(Stored records):
:::::

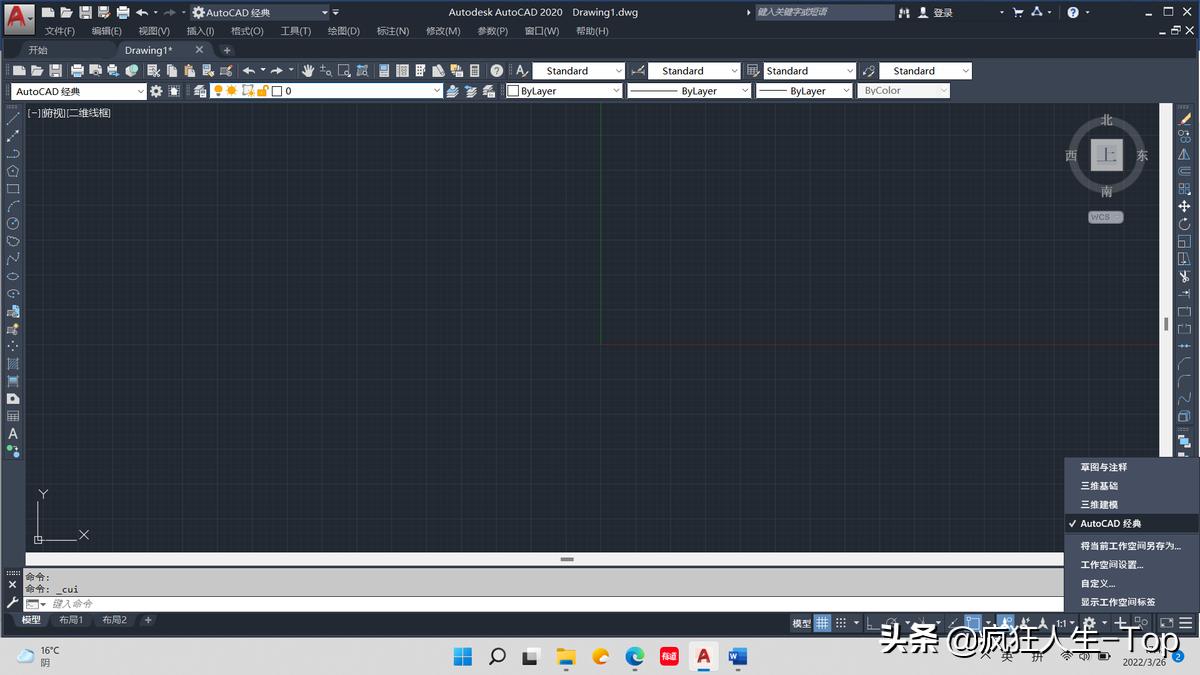Select the Rectangle draw tool
Screen dimensions: 1200x675
click(x=13, y=188)
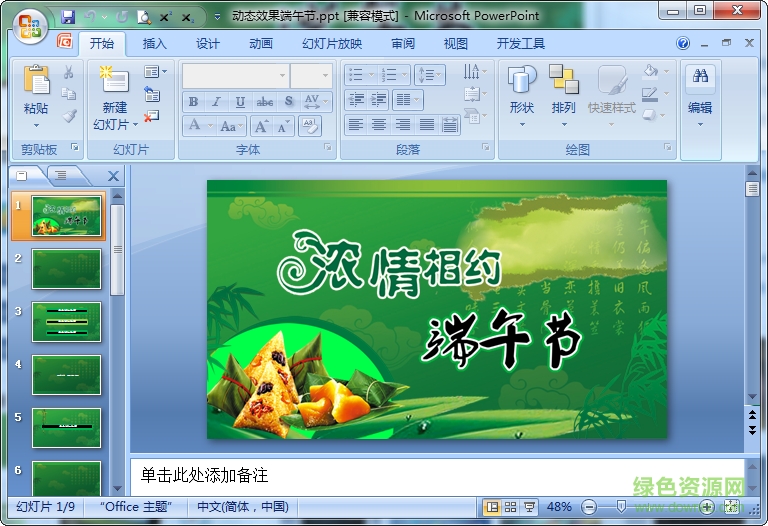The height and width of the screenshot is (526, 768).
Task: Toggle underline text formatting
Action: (x=241, y=102)
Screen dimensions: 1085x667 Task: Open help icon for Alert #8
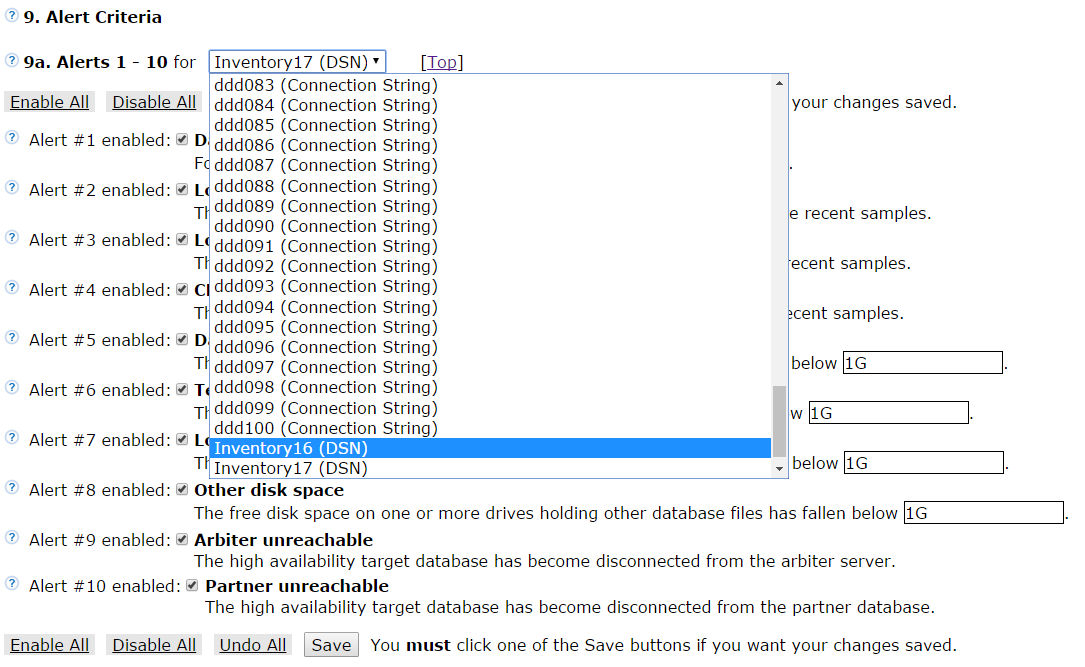(x=12, y=488)
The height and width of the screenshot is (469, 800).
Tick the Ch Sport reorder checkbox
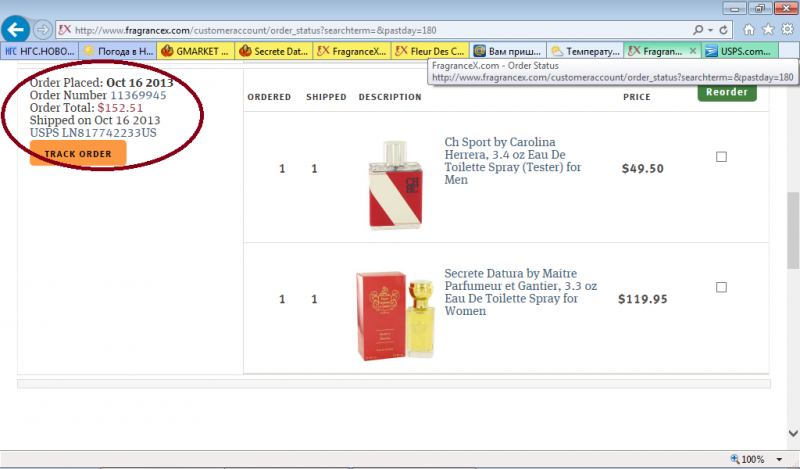(x=721, y=157)
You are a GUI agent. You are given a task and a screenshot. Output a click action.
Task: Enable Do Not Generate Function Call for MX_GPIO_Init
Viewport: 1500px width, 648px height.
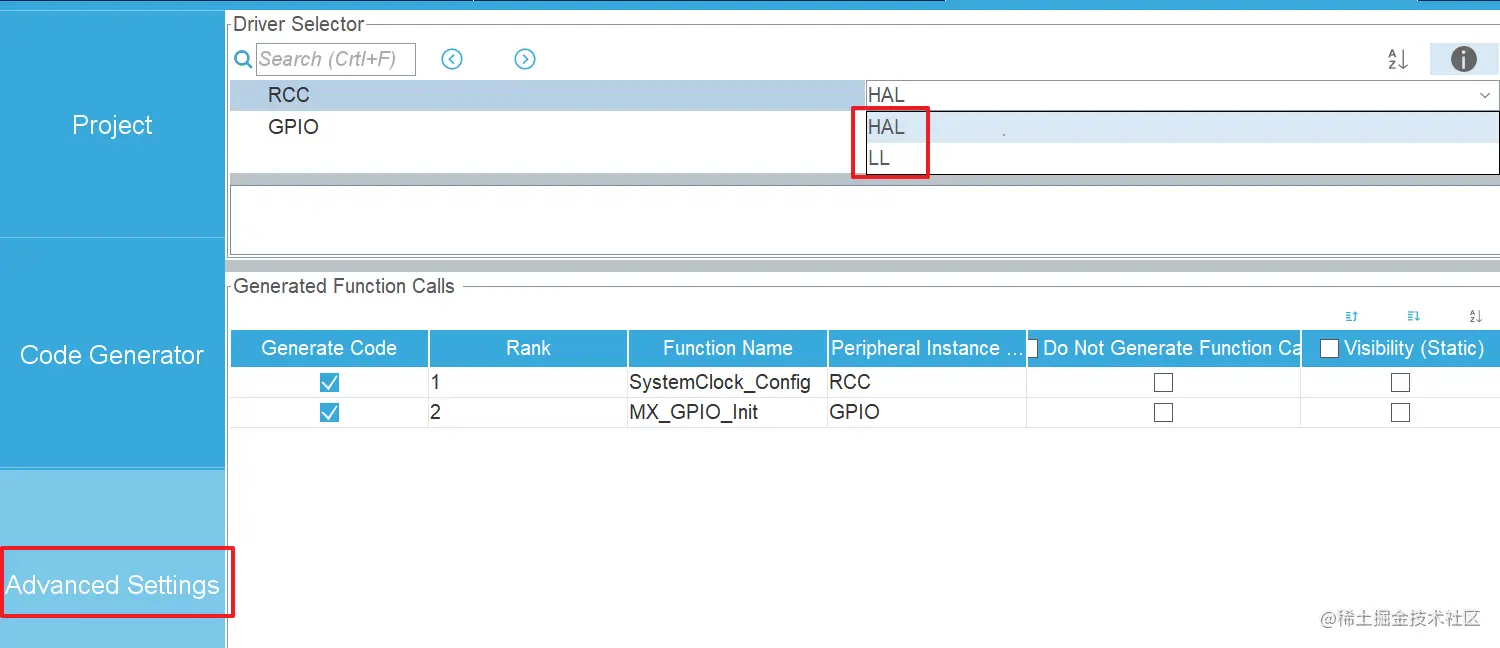tap(1163, 412)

:::::

(WHAT IS NEEDED): Extract, character for character, every line from the one that holds "Task: Enable Do" through the end of the entries above. Include both boundary lines and no pictures.

(RESULT OF THE EXERCISE):
Task: Enable Do Not Generate Function Call for MX_GPIO_Init
Viewport: 1500px width, 648px height.
tap(1163, 412)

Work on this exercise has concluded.